To be sure there was a forsythia on my property, and mock orange, and lilac, so Spring could unfold in splendid colour and scent. But this outstanding forsythia was a glorious riot a block or so from my home. I made sure to pass it on daily walks with one or all of the kids to Licks or the library, badminton or the beach.
It tore out my heart with its beauty. I could never get enough of it. In sunshine it was a translucent foil for the sky ball rays. On days of cloud each flower looked as if it sheltered a candle. And in the rain – well, I had to make a conscious effort to remember to breathe at the sight of such glistening perfection of shape and hue and intensity.
Of course I was seeking essence but not knowing how to find it.
I tried many things over many years. Photographing from all angles, in all lights, in all moods (mine and the flowers’!). Burying my face for the closest of contact. Standing and staring and staring and standing and standing and staring… Trying so hard to be one with that forsythia so I could have enough of it and let it go without regret even knowing it would return next year.

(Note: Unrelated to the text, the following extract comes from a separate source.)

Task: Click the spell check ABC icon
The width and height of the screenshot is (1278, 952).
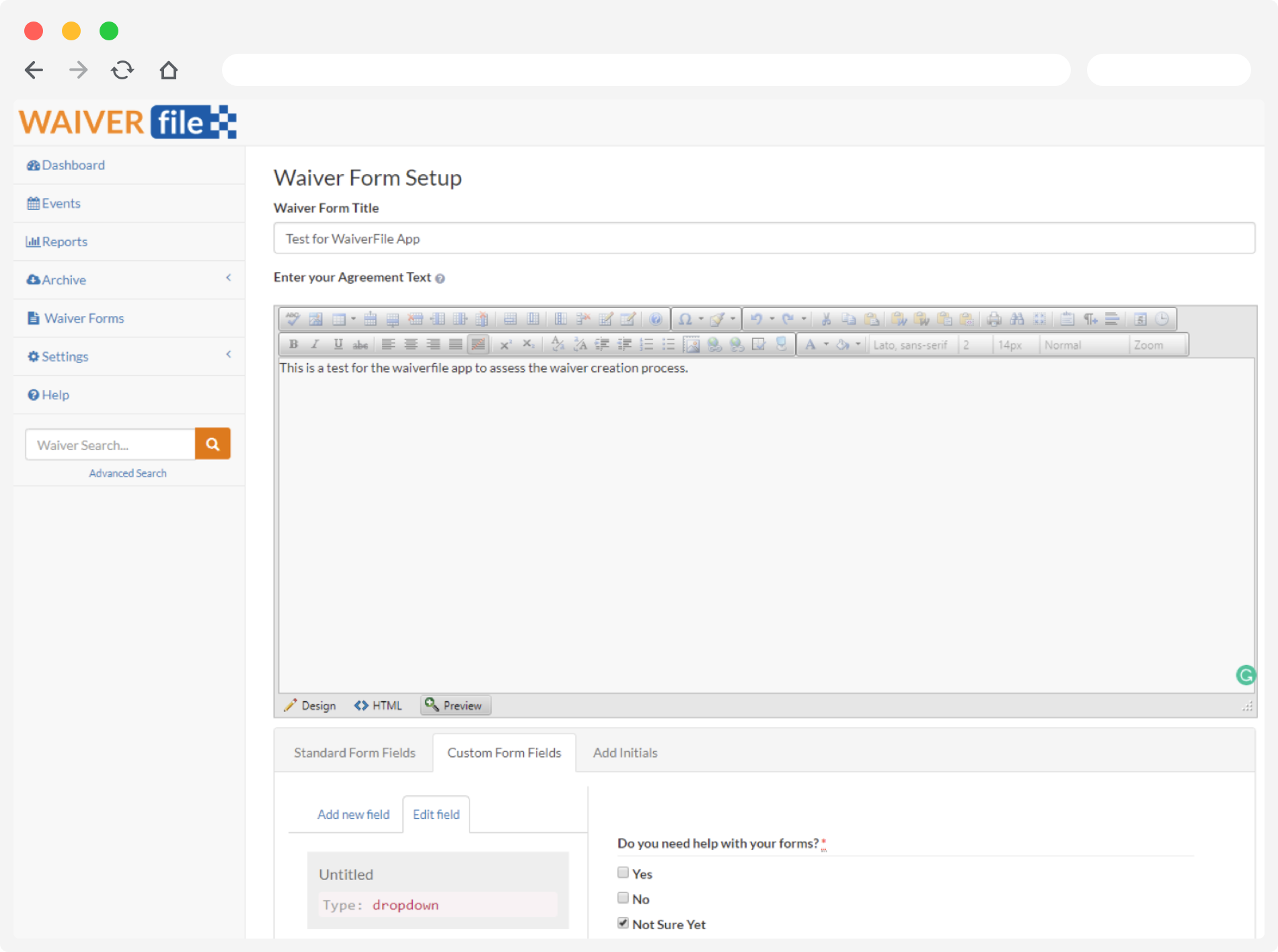Action: (293, 319)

And one time, in one long episode of standing and staring, I go so frustrated with not getting what I needed and wanted that I shot back into myself in despair and then – THEN – I got it. In an instant.
What I had done was stop trying for out there and come back to in here and FELT forsythia. Thought with the body and felt with the mind, I suppose. The anguish was gone. The satisfaction was enormous.
At times I forget what I have learned (isn’t this a strange phenomenon, this forgetting?) and have to be pushed to unbearable longing and then, once more, leap back to self and let myself feel. So much is tied up in intellect, in attempts to understand, to grip with the mind. Often - mostly! - we simply need to let go and feel with the body for true knowledge to come, that knowing that comes from within.
It is an effective endeavour in all aspects of life, the garden none the least.
Solutions have popped up when I’ve taken the problem out of my head and let it meander all over the body. F’r’instance, say I’m in a bit of a dither about thinning out those hairs of carrot-promises, fretting over the ones that must be sacrificed if others are to mature, wondering how my very-large-in-comparison fingers are going to manage the task. When I let go of thought and let my hands simply do their thing some sort of ancient remembering happens and soonest and satisfactorily the carrot patch is effective and I feel a oneness with other gardeners across all times. Then I use the thinnings in a salad snack and counter the illusion of waste.
In the past, when I have come back to self around birds, they have immediately flown to my outstretched hand and perched on my finger. I move toward the joy of this again. And carry the memory of a forsythia bush on Norway Avenue in the Beaches neighbourhood of Toronto as my guide.
(I celebrate New Year’s on December 22, the first day after the shortest day of the year. It makes sense to me to mark a beginning as the light begins to increase again. Whenever and wherever and however you celebrate I wish you a Joyous 2000!)
Karen has her finger trustingly extended as she journeys for the moment in an apartment cocoon.